A high-fat diet leads to dysfunction in multiple systems of the body. Herein we investigate the effects of a high-fat diet on the ocular surface using a murine model.
Four-week-old male C57BL/6 mice were fed with a standard-fat diet (10 kcal% fat, SFD) or a high-fat diet (60 kcal% fat, HFD) for 1 or 3 months. Phenol red thread test was used to detect tear production, oregon green dextran (OGD) staining was performed to assess corneal epithelial permeability, and PAS staining was conducted to ascertain the presence of conjunctival goblet cells. Squamous metaplasia in the ocular surface and corneal epithelial barrier function were detected by immunofluorescent staining, zymography and Western blot analysis. Oxidative stress related protein expression was evaluated by immunostaining and Western blot analysis. Corneal and conjunctival cell apoptosis was determined by TUNEL assay and caspase-3 expression.

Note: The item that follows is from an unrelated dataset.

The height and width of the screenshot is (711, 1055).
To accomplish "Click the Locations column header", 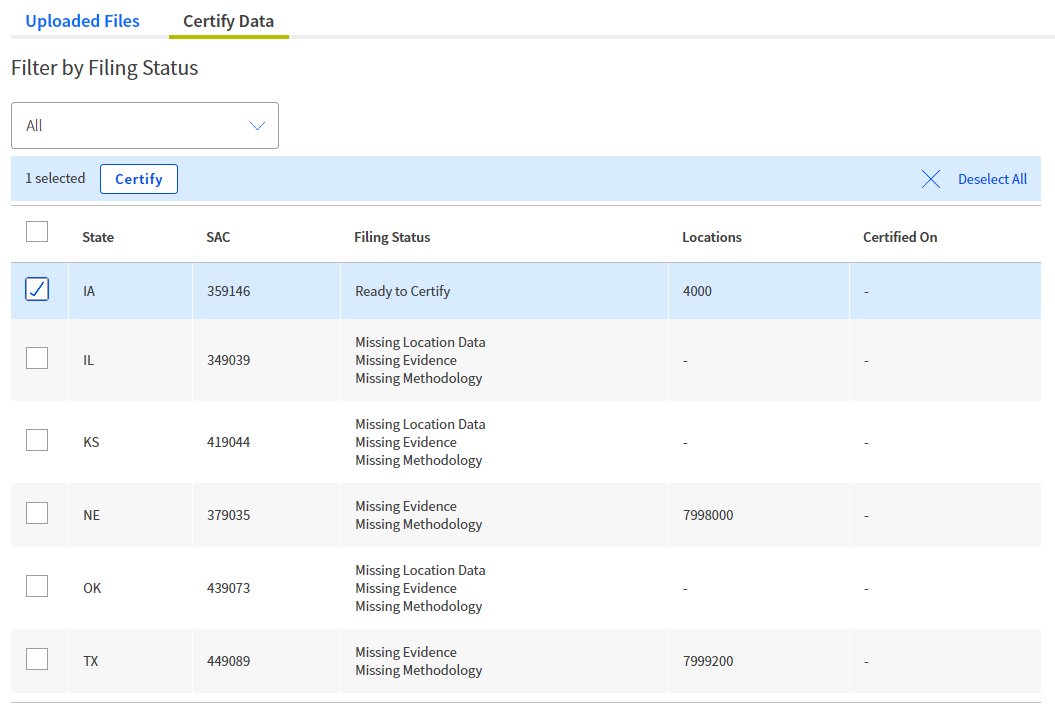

A HFD induced obvious ocular surface damages, including decreased tear production, notable OGD staining and distinct goblet cell loss. It also resulted in corneal epithelial barrier dysfunction and significant squamous metaplasia of the corneal and conjunctival epithelia. The HFD also up-regulated key factors that regulate oxidative stress in the ocular surface, and upregulated cell apoptosis in ocular surface epithelial cells.
A HFD induces dry eye-like ocular surface damages in mice via the activation of oxidative stress and an induction of apoptosis in the cells of the ocular surface.